Activity - The material below contains a line with "For every named target in this 1366×1702" and a line with "Student Log In". Copy exactly those two lines and all lines between them.

Excerpted records -
========
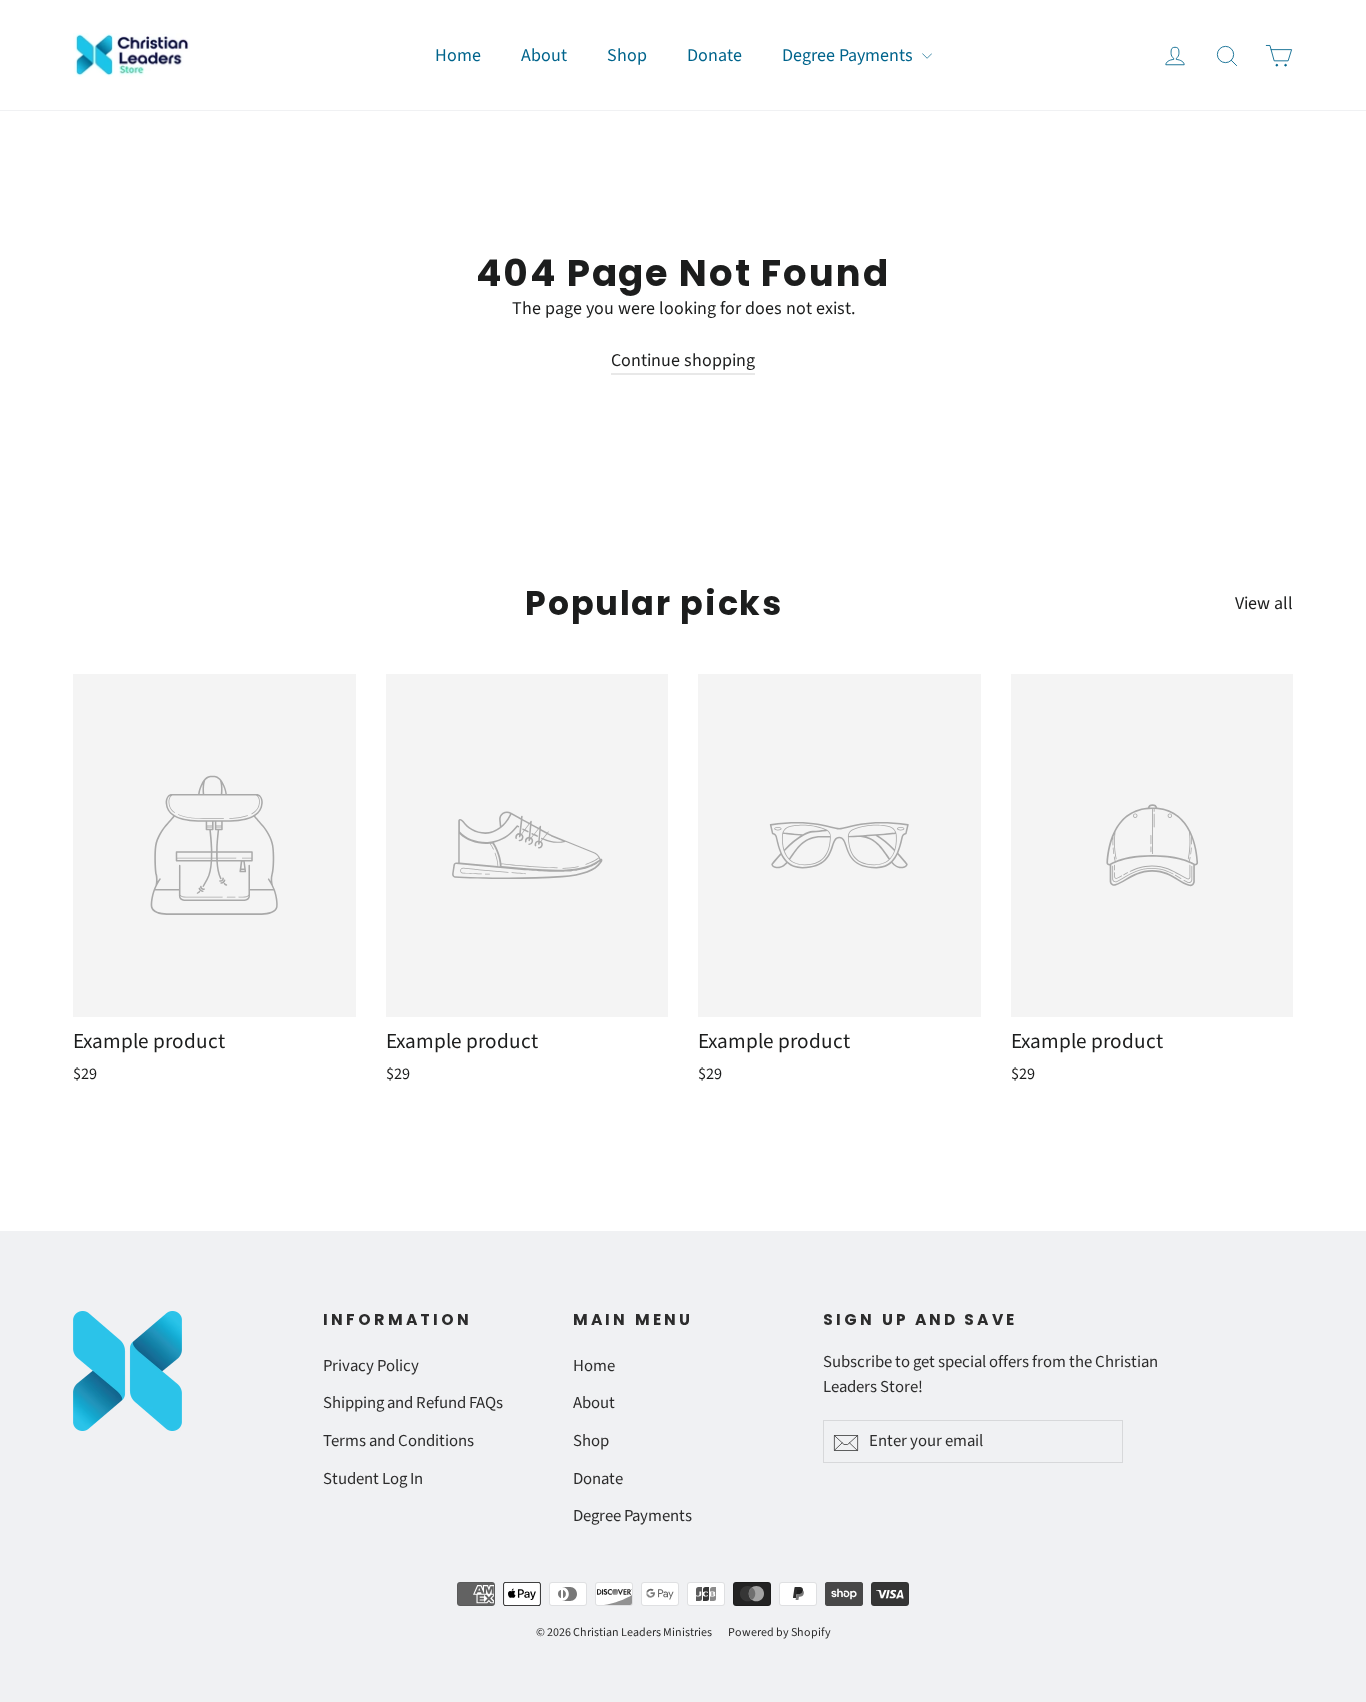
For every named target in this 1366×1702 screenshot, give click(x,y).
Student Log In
========
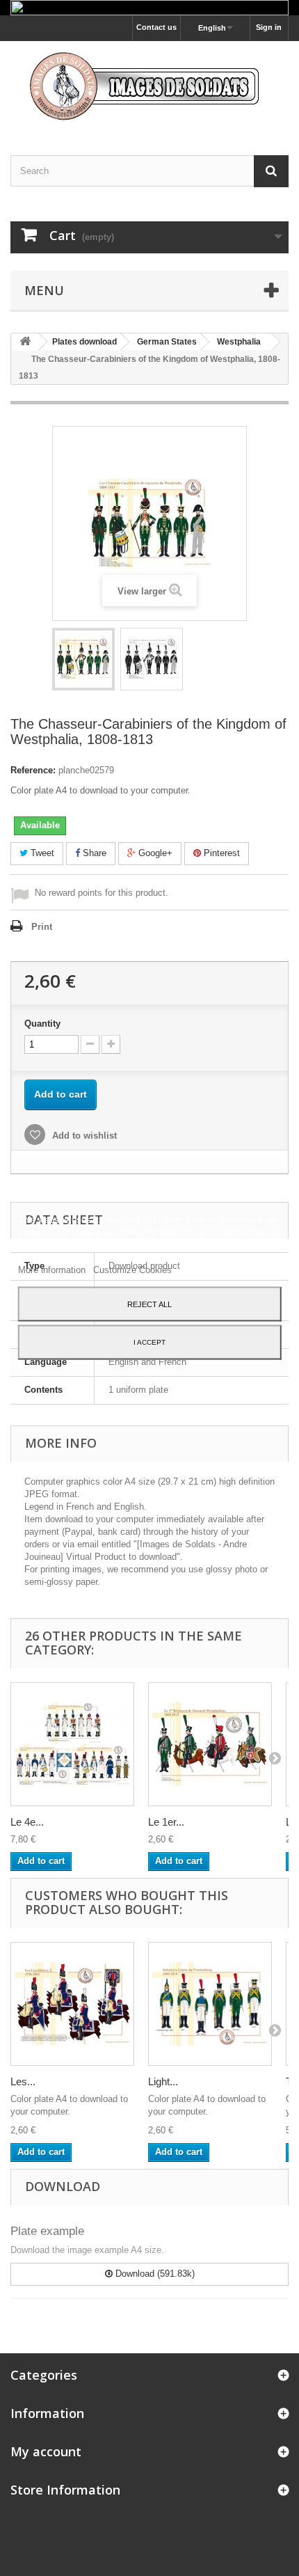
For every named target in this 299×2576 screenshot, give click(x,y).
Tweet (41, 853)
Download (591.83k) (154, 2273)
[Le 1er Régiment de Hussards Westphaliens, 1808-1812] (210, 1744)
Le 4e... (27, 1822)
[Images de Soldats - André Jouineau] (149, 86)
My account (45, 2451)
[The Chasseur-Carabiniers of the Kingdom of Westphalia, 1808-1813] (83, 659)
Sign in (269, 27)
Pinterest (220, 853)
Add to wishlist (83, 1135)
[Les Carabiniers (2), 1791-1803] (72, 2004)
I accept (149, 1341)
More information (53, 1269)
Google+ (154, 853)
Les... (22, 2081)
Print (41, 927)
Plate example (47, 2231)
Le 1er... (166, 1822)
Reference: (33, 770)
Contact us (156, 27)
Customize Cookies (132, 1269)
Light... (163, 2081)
========
Answer section -
For every named target in this 1366×1702 screenshot, give click(x,y).
Student Log In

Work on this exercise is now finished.